Tarea pendiente: Según el extracto seleccionado, ¿quién fue el responsable de que, con dos años y medio, quien escribe se entretuviera rellenando cuartillas con palabritas y frases cortas?

Extracto seleccionado:
════

Descanse en paz quien ya no pudo aguantar más.

NOTA: Sí, han visto bien. La fotografía es de Auschwitz-Birkenau, una instantánea que tomé el verano pasado. Hagan ustedes todas las asociaciones de ideas que quieran entre la imagen y el texto. A mí me sobran las palabras.

  

19 de marzo de 2012

De ensaladas vitales



A veces veo mi vida como una ensalada donde se mezclan verduras y hortalizas por doquier. Unos días, la lechuga no me sienta bien del todo; en otras ocasiones, echaría más alcaparras; de cuando me excedo con el aguacate.
Siempre son los mismos ingredientes, en mayor o menor cantidad, combinados de una forma o de otra. Pero casi siempre es igual. Ahora bien, ¿qué hace que me guste tanto mi vida-ensalada? La forma de sazonar, que cambia a menudo y casi nunca depende directamente de mí. Por eso, cuando esta mañana se paró el arco iris en el techo de mi salón, descubrí una nueva manera de aliñar mi plato principal.
Mientras siga con fuerzas para maravillarme ante un efecto luminoso que hemos contemplado miles de veces, sabré que tengo ensalada para rato.
Que aproveche.



14 de marzo de 2012

Mario Gas y los signos de puntuación



Aprendí a escribir muy temprano. Ciertos pedagogos dirían que demasiado temprano. Como en mi familia nunca los hubo (los pedagogos titulados), me educaron por libre. En lo que a letras se refiere, el responsable de que con dos años y medio me entretuviera rellenando cuartillas con palabritas y frases cortas fue mi abuelo Miguel, que jamás escatimó tiempo y tesón en acercar a su nieta a la cultura y la ciencia (hola, yayo; sabes que pienso en ti a menudo).

════

Datos proporcionados:
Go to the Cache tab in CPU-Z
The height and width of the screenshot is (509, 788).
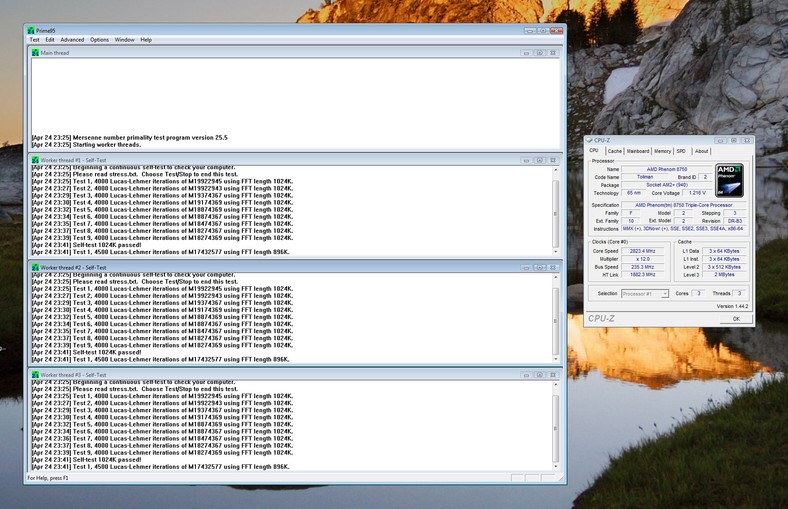click(615, 151)
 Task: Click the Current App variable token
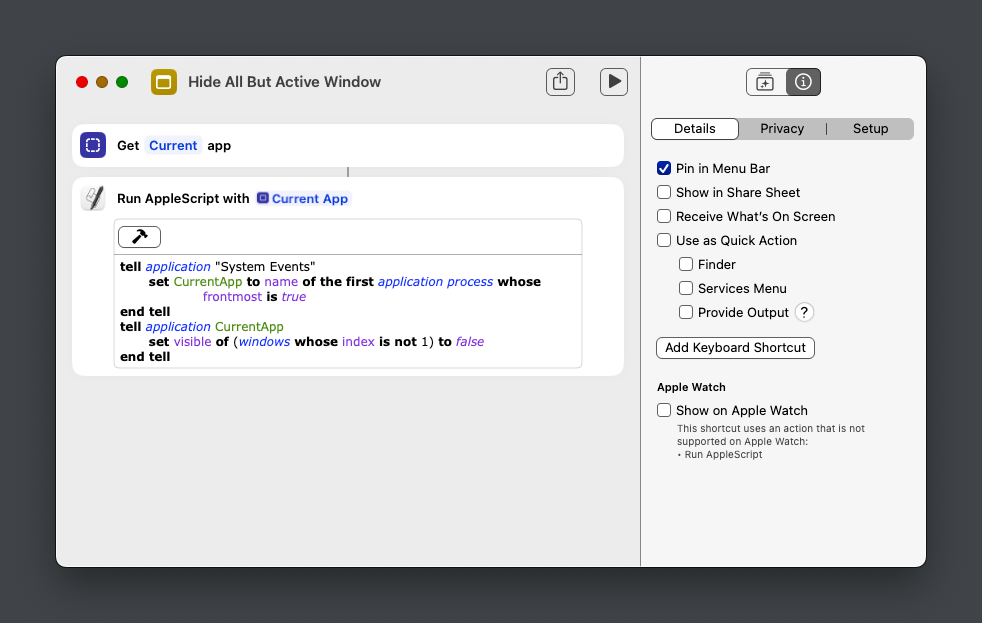[303, 199]
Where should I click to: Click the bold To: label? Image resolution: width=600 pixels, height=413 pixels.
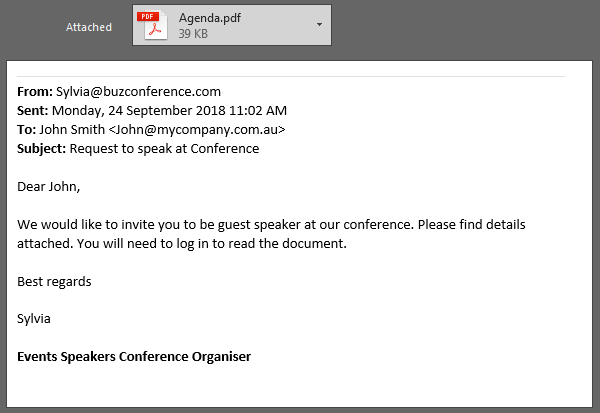[x=27, y=130]
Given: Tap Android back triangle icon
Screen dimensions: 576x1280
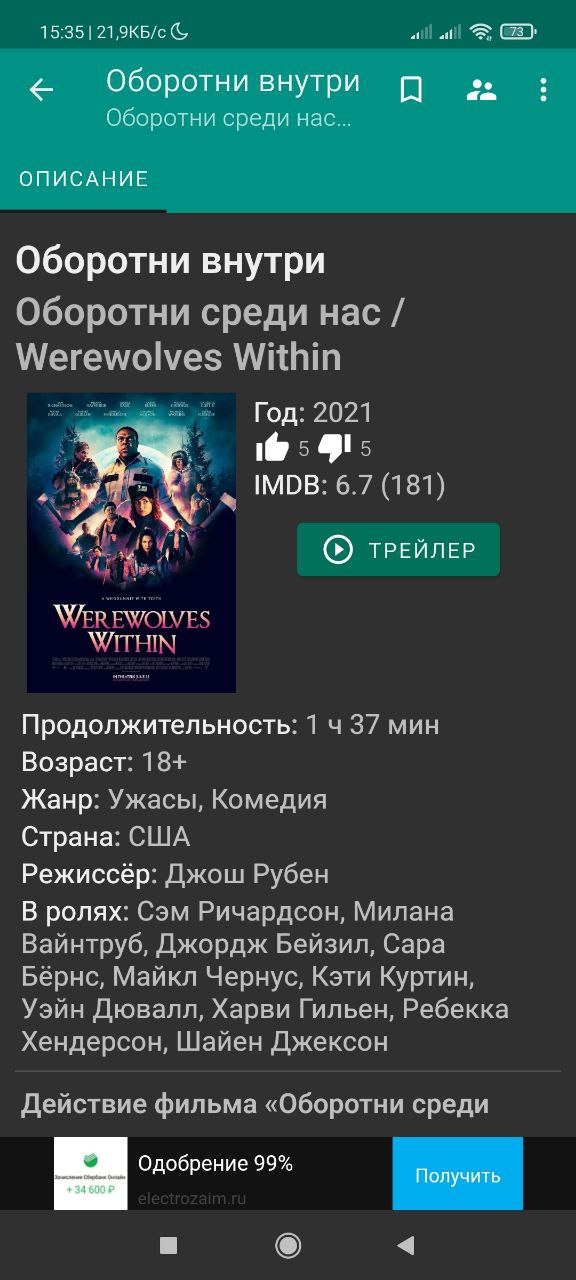Looking at the screenshot, I should pos(405,1245).
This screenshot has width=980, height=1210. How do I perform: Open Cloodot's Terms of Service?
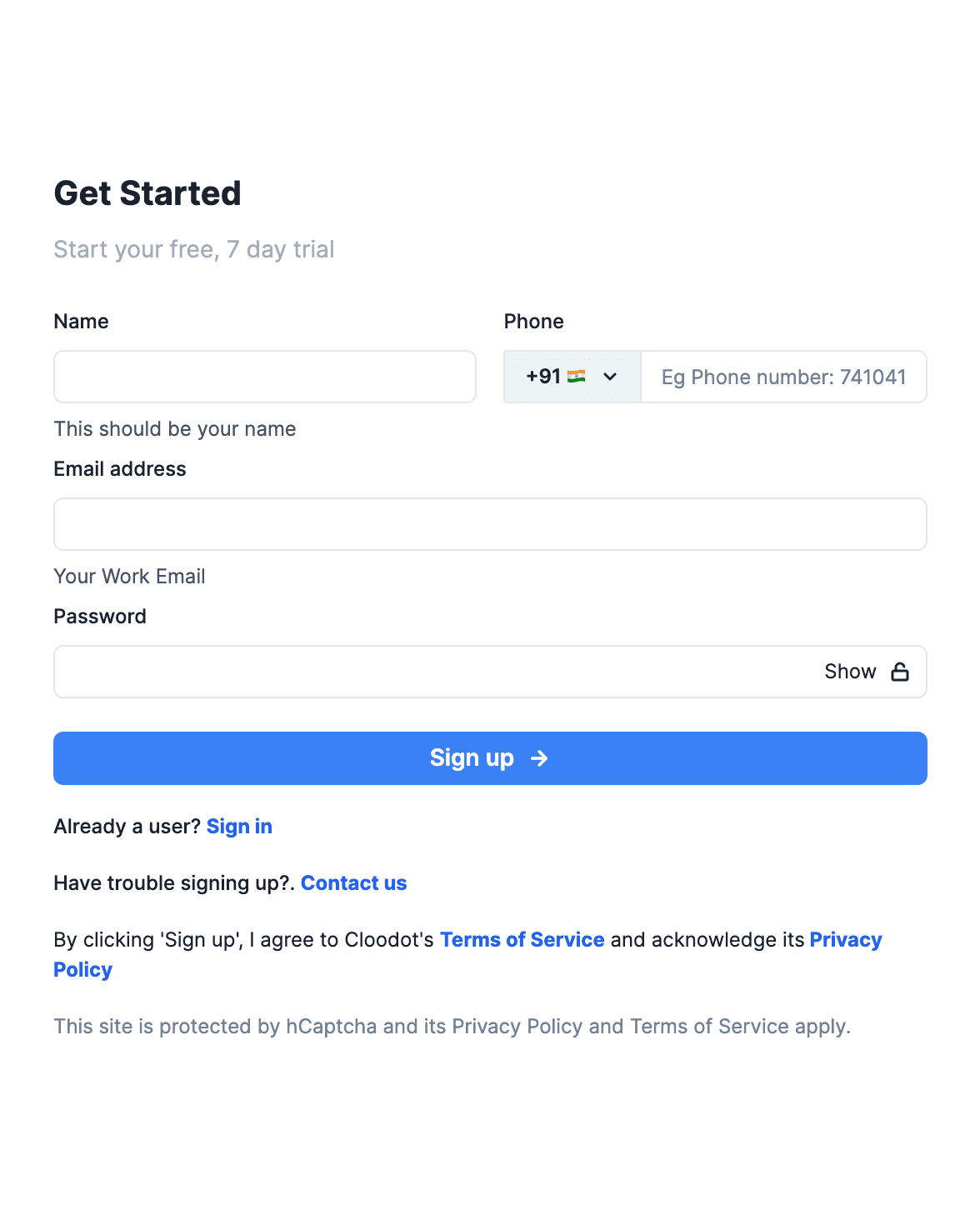[x=522, y=939]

════

Solución propuesta: Su abuelo Miguel.